The interim compensation may be recovered as if it were a fine under Section 421[1] of the Code of Criminal Procedure, 1973 i.e. by way of attachment and sale of any movable property of the drawer, or a warrant to the Collector of the concerned district to recover the same as arrears of land revenue from the movable or immovable property of the drawer.

The fine imposed in an order passed under Section 138 of Act or an amount of compensation awarded under section 357[2] of the Code of Criminal Procedure, 1973, shall be reduced by the interim compensation already paid by the drawee of the cheque.                

APPEALS

The amendment introduces a new Section 148 to the Act which states that on appeal against conviction under Section 138 on the drawer of the cheque, the Appellate Court may order the Appellant i.e. the drawer of the cheque to deposit a minimum sum of 20% of the fine or compensation awarded by the trial Court. This amount payable by the drawer of the cheque shall be in addition to the interim compensation awarded by the trial court under the proposed Section 143A.

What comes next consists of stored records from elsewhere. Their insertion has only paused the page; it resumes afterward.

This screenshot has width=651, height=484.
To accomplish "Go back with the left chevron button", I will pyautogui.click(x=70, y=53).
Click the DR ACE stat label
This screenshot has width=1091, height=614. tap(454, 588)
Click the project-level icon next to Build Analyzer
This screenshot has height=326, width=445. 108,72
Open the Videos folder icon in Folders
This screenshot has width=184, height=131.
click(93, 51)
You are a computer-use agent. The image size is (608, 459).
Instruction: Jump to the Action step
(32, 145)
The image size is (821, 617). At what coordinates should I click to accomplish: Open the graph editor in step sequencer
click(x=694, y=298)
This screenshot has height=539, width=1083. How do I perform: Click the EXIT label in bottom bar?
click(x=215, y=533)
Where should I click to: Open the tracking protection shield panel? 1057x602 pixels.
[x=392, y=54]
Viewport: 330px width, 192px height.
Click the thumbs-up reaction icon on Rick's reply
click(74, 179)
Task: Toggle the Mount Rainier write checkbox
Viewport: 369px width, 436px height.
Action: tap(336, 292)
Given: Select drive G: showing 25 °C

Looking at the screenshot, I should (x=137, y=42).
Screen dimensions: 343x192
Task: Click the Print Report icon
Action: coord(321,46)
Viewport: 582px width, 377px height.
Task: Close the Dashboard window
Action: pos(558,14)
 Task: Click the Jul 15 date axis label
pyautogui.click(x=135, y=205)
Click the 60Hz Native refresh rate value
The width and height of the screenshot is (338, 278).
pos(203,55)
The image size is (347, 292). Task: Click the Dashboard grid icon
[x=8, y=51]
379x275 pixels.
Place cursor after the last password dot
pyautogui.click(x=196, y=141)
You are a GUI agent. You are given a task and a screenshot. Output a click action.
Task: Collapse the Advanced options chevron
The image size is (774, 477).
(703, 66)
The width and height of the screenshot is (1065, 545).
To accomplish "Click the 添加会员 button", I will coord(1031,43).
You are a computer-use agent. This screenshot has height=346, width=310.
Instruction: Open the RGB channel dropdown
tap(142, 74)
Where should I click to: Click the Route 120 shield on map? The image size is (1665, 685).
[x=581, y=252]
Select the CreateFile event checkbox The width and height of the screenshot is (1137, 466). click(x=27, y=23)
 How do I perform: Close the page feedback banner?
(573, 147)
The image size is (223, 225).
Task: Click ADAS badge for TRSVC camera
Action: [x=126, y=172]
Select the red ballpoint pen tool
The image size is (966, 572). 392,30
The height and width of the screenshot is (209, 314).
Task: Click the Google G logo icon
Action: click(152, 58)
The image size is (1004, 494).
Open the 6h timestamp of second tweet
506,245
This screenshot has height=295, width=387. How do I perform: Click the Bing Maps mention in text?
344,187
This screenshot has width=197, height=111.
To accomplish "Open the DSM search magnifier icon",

This practice of payment of certain amount (at the discretion of the court) has been prevalent when the accused is held guilty and convicted for the offence punishable under Section 138 of the Act for the purpose of obtaining bail. But by this amendment it has been made mandatory and the minimum amount payable has also been prescribed. 

Timelines

The timelines prescribed by Section 148 of the Act shall be the same as the timelines under Section 143A stated hereinabove i.e. the deposit of the amount as ordered by the Appellate Court on the drawer of the cheque shall be made within 60 days from the date of the order and is permitted to be extended for a period of another 30 days on sufficient cause being shown by the Appellant and as per the direction of the Appellate Court.

Repayment of the deposit

The Appellate Court may direct the repayment of the deposit at any time during the pendency of the appeal. In the event the Appellant is acquitted, the deposit amount shall be directed to be repaid by the Complainant to the Appellant along with the bank rate of interest as prescribed by the Reserve Bank of India within 60 days from the date of the order of the Appellate Court which may be extended for another period of 30 days as directed by the Court on sufficient cause being shown by the Complainant.

ANALYSIS

On encapsulating the entire text of the NI Amendment Act, the question on mind would be if the insertion of this amendment or the objective of NI Amendment Act i.e. to speed up the proceedings of the court, would be an achievable target or would this really strengthen the credibility of cheques.  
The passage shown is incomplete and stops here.